Design – How to Create a Recurring Event in an Agenda

Architecturedesign

I have an entity (model) called Notification, shown to Users of the system. So far, Notifications were created and showed instantly to users when they were enabled, and hidden when disabled or deleted. Also, Users can close/cancel the Notification so they don't see it anymore and that action is persisted in a collection (database table) of Notifications viewed by Users. The system must now implement repetitions of those Notifications, like agendas or calendars in which entries can be repeated daily, weekly, monthly, etc. and also send a email to the User the day before the Notification instance date. Conceptually how it is implemented? How about calculation of repetition?

So far, I've been thinking of persisting three new properties on the Notification entity, one for the type of repetition (daily, weekly, etc.), one for the start date(time) and another for the end date(time) and a new collection (database table) where I save "instances" of those Notifications (not instances like class instance, but a more generic concept of a single occurrence of something), with properties like notification id and start and end date(time) of that instance. That way Notifications themselves wouldn't be presented to Users, but the instances of those Notifications.
Then, I thought of a scheduled task (cronjob) that runs couple of times a day, generating instances from Notifications collection calculating when those repetitions should happen and also sending email when calculated instance date is tomorrow.
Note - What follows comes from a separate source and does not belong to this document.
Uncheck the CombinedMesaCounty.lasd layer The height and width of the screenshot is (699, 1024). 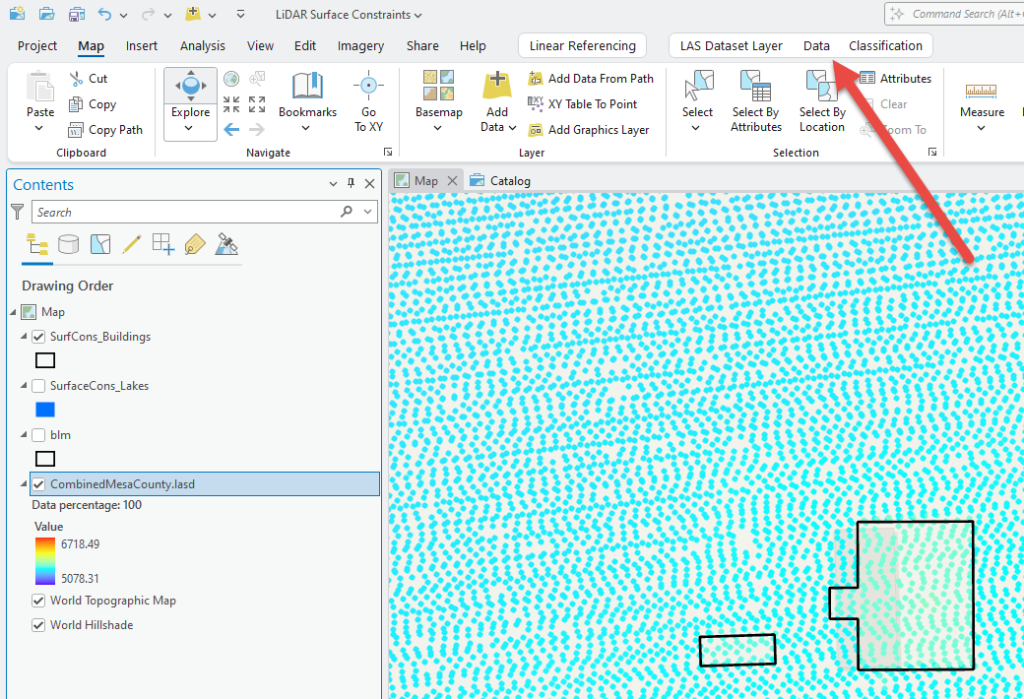37,483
Not sure if this is the best way and I'd like to hear recommendations. I started to implement it that way and so far it seems easy, but I'm about to start with the logic of the scheduled task (the hardest part) and I wonder if it will be very complex to calculate the date of the instances based on repetition specification (daily seems easy, add a day to the date value, but how about each third friday of the month?).

Best Answer

This is when separating interface from implementation is important. Your interface should handle third Friday of every month and worse (The 3rd Friday of every month except move to the next business day that both parties to the contract agree is a business day based on the holiday table for the region the business is incorporated under), but you should only have to implement the cases that are real right now.

So I would make a scheduler interface that can be passed a time period, and the scheduler can fill the time period with instances when you tell it to. The logic of how to do that lives inside the scheduler object.

As far as the cron job - you could use this design and have a cron job that creates new instances, but you may find you just don't need it. It might be helpful to do something like the cron job if you need to write a database query against instances and you don't care about the logic of the schedule that created them. If the cron job runs quickly enough you may be able to just trigger the job whenever you need the data to be current, instead of using cron.